*Supplied text*.
## START
AMT Tax Relief

Dear Representative Lofgren,

I know you are well intentioned with your AMT Tax Relief bill. I myself, as a technology worker, would benefit significantly from this bill. However, I oppose it as I think you are missing a few important aspects of this situation:

1. People are in this mess because they were pursuing ways to reduce their tax burden in the future, by buying options now and holding them for long term capital gains later. In other words, they weren't satisfied with the (as an example) windfall $85/share with a 39% marginal tax rate. They wanted even more. And they more they wanted was to come from the taxes they owed, not additional gains they made.

2. They were ignorant of the tax consequences of their actions even though all the stock option plan documentation I've ever seen warns of "tax consequences" and advises people to get expert help.

These are our best and brightest and many times most libertarian citizens. Now, faced with huge tax bills because they failed to read the warnings, and hoist by the petard of their own greed, they come hat in hand to the government looking for relief. I have little sympathy for them. If we expect anyone to know better, it should be this class of people. Why not put the same energy into laws to protect the less literate from onerous credit charges that they are saddled with because they failed to read the fine print? Are these AMT relief seekers not the same people who would blame other victims for being "too ignorant"? This kind of "bail out" of the rich is just another in a long list of "perks" that are available to only the elite in our society.

As Frederick Hayek warned in The Road to Serfdom

"It is not surprising that entrepreneurs should like to enjoy both the high income which in a competitive society the successful ones among them gain, and the security of a civil servant."

By this bill and other favors to the rich, we take the risks away. This is a safety net 10,000 feet off the ground. Your bill need not remove the penalty for slipping up, only the advantages of flying so high. Simply remove the ability to get long term capital gains by pre-purchasing options.
## END
*Description of the task*.
Reproduce the portion of the AMT tax relief letter between "These are our" and "in our society.", inclusive.

*Supplied material*.
## START
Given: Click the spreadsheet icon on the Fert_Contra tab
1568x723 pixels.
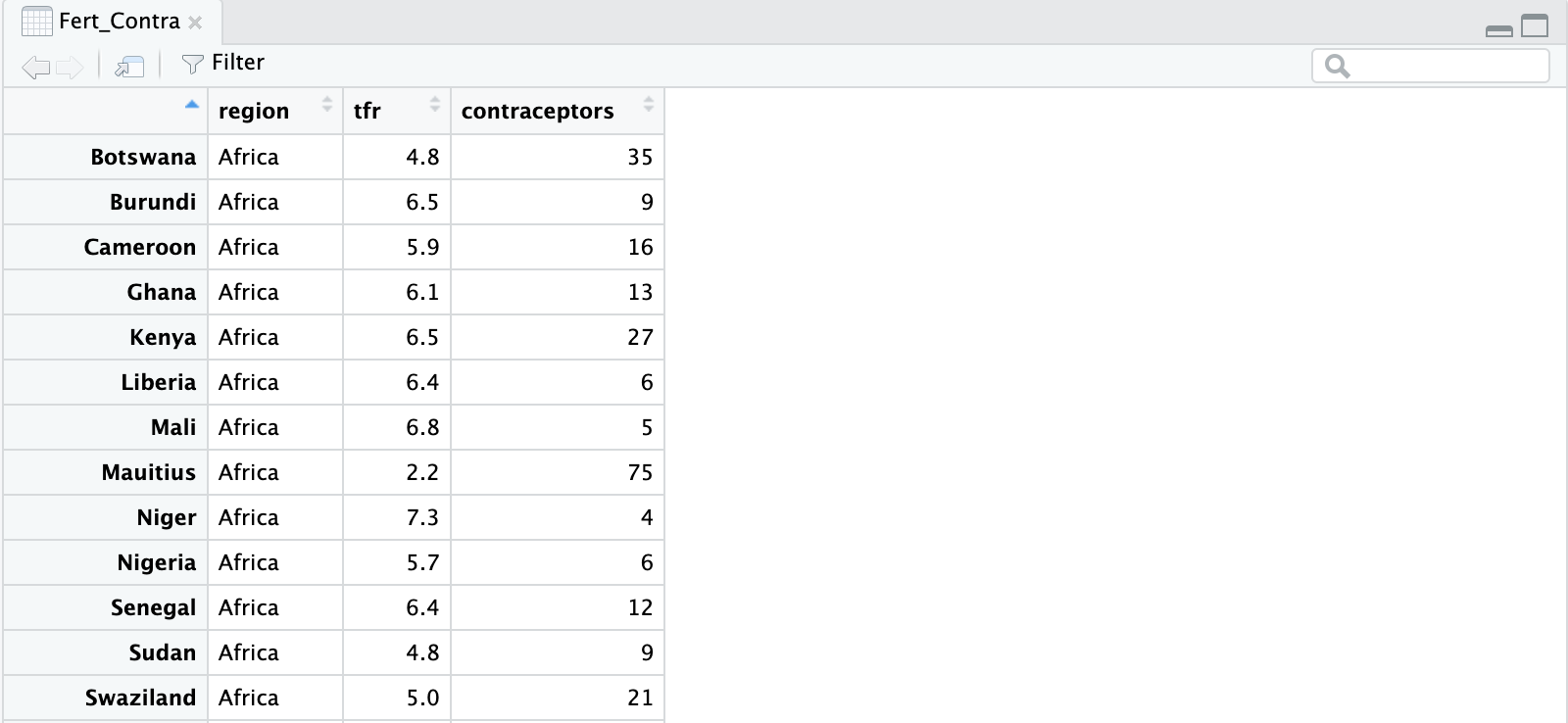Looking at the screenshot, I should 37,20.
## END
*Output below*.
These are our best and brightest and many times most libertarian citizens. Now, faced with huge tax bills because they failed to read the warnings, and hoist by the petard of their own greed, they come hat in hand to the government looking for relief. I have little sympathy for them. If we expect anyone to know better, it should be this class of people. Why not put the same energy into laws to protect the less literate from onerous credit charges that they are saddled with because they failed to read the fine print? Are these AMT relief seekers not the same people who would blame other victims for being "too ignorant"? This kind of "bail out" of the rich is just another in a long list of "perks" that are available to only the elite in our society.